[start Extract provided]

Our Biggest Fear Could Become a Reality
Our biggest fear could become a reality... The next move in negative rates begins... Get ready for more central bank easing... Bad news for pensions... Doc's latest safe-income investment...
It is one of our biggest fears about the spread of negative interest-rate policy...
Central banks have pushed short-term rates below zero in much of the world. This has set off a chain reaction that has pushed up prices – and pushed down yields – in practically every debt market around the globe, and made it virtually impossible for savers and retirees to earn safe income in traditional investments today.
This situation is frightening enough... But our greater fear was that struggling banks – which are currently shouldering the worst of negative interest rates – would eventually have no choice but to pass negative rates on to their customers... and begin charging them interest on their savings.
This is the situation that keeps us up at night. The next move in negative rates could trigger a massive, global "run on the bank" as folks begin hoarding cash and gold to protect their savings from these penalties.
We're sorry to say that day may now be here...
Earlier this week, Dutch bank ABN Amro (ABN.AS) became the first large bank in the world to announce plans to pass negative interest rates on to customers. According to its website, the bank is currently updating its policies, and could begin charging interest on business checking and savings accounts as early as October 1.
This morning, Royal Bank of Scotland (RBS) – one of the largest banks in the U.K. – sent letters to more than 1 million business customers warning it could soon do the same.
It singled out the upcoming Bank of England policy meeting, at which Britain's central bank is largely expected to slash interest rates following the recent "Brexit" decision. The bank promised to do everything it could to protect customer accounts, but said it would "consider any necessary action in the event of the Bank of England base rate falling below zero."
Regular Digest readers aren't surprised this is happening. Events are playing out almost exactly as Porter's "Metropolitan Man" had warned. But we must admit... even we have been stunned by just how quickly things are moving.
We continue to believe the end game is clear: As money flees the crumbling paper-currency system, it's going to flood into gold and other precious metals... and push prices to heights that are unimaginable today.

[end Extract provided]
[start Dataset excerpts]

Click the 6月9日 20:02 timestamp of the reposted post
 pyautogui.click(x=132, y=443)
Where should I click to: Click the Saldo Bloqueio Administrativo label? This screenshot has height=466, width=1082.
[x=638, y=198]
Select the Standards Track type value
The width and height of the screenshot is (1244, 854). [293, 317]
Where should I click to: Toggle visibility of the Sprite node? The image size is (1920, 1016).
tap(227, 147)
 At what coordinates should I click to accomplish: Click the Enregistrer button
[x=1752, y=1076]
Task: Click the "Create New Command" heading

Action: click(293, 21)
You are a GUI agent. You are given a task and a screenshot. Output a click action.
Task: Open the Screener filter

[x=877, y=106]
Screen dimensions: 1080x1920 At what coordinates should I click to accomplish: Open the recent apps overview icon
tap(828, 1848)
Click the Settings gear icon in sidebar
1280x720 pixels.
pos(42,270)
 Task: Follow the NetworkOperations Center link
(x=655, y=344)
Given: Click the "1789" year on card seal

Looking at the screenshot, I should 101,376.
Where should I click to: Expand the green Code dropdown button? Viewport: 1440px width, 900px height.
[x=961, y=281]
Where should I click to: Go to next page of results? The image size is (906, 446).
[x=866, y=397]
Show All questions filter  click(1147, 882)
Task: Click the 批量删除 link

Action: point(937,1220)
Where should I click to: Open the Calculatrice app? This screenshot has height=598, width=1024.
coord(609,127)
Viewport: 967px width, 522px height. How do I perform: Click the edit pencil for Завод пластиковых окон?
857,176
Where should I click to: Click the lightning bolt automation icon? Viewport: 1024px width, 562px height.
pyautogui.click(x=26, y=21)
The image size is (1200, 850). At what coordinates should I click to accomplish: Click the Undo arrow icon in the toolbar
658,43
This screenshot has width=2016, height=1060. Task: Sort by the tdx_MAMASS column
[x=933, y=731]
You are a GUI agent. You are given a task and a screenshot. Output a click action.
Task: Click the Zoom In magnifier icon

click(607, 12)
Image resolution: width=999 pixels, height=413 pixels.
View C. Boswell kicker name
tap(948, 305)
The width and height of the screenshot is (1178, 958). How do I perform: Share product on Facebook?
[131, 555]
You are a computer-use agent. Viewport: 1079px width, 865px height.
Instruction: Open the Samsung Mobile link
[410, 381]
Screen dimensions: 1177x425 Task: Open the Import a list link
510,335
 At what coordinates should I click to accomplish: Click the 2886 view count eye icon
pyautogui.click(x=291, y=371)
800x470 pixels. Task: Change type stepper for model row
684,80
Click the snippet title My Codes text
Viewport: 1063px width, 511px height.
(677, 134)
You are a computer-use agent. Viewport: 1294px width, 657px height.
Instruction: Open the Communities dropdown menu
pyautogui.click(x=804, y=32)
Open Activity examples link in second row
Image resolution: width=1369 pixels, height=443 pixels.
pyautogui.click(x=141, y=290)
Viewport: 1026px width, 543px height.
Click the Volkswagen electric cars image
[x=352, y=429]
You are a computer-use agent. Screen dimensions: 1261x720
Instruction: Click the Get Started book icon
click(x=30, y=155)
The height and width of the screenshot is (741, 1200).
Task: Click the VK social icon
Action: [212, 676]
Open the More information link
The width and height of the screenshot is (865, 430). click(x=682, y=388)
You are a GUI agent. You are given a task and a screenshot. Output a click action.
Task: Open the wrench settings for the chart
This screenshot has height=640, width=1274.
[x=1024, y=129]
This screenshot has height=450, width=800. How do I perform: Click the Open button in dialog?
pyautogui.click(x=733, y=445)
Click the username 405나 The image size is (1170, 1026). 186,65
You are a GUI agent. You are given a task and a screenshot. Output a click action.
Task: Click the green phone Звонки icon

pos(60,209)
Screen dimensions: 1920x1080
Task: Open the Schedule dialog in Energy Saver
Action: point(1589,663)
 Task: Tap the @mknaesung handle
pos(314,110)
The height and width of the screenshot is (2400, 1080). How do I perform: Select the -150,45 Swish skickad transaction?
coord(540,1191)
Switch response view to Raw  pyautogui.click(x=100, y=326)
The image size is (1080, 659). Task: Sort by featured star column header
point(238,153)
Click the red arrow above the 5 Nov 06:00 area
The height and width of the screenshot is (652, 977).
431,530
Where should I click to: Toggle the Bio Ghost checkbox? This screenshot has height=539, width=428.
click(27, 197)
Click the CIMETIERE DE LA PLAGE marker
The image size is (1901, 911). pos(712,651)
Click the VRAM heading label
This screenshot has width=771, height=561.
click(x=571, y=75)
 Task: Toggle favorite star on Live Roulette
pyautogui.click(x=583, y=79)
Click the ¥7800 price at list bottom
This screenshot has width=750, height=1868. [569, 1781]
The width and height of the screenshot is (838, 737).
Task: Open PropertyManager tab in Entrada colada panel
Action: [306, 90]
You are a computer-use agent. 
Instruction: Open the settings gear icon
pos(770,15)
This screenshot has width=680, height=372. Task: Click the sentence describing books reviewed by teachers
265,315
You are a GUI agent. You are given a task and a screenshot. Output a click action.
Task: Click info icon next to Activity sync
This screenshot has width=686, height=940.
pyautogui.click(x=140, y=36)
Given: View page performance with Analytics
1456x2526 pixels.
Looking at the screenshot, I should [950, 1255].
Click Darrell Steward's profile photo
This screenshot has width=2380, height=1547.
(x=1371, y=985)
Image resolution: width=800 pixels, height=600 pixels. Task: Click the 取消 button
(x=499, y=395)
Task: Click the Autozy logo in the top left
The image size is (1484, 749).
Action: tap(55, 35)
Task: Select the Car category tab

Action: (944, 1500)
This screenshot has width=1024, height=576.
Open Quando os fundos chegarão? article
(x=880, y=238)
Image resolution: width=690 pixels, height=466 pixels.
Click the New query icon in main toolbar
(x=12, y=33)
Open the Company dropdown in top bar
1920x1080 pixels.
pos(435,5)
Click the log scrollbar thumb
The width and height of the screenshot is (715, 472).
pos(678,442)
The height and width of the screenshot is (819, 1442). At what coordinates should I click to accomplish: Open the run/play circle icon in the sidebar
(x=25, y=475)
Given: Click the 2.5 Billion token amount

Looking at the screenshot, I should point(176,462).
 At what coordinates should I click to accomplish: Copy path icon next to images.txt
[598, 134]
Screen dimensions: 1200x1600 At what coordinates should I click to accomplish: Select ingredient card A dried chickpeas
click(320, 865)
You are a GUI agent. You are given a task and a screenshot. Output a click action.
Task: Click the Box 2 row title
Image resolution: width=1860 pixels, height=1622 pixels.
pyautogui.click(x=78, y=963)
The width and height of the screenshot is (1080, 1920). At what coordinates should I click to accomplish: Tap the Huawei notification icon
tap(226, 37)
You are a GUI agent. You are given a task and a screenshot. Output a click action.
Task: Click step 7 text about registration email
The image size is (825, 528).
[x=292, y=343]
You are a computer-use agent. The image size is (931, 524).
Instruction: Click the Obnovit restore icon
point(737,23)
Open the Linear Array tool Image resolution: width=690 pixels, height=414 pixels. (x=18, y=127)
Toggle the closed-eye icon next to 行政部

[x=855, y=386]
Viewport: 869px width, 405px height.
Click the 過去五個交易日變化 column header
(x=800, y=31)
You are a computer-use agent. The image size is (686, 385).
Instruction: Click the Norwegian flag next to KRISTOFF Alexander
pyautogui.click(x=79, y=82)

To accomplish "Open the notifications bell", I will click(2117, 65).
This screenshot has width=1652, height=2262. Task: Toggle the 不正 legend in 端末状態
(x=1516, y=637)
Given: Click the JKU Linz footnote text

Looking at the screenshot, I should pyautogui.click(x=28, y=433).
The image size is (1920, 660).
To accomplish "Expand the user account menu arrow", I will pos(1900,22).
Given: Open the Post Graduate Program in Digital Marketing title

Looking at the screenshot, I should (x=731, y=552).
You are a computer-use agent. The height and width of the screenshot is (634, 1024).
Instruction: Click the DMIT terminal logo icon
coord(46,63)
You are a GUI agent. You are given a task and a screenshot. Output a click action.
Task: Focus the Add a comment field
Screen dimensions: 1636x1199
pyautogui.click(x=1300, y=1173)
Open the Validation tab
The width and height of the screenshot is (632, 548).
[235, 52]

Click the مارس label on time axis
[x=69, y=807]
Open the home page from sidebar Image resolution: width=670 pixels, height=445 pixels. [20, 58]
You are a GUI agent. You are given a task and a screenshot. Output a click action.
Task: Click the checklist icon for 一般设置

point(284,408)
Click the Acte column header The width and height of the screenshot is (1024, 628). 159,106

[end Dataset excerpts]

What the task asks> Please reproduce the piece on negative interest rates starting with "This situation is" and going on through "now be here...", changing "hoarding" to "stockpiling".

Complete answer>
This situation is frightening enough... But our greater fear was that struggling banks – which are currently shouldering the worst of negative interest rates – would eventually have no choice but to pass negative rates on to their customers... and begin charging them interest on their savings.
This is the situation that keeps us up at night. The next move in negative rates could trigger a massive, global "run on the bank" as folks begin stockpiling cash and gold to protect their savings from these penalties.
We're sorry to say that day may now be here...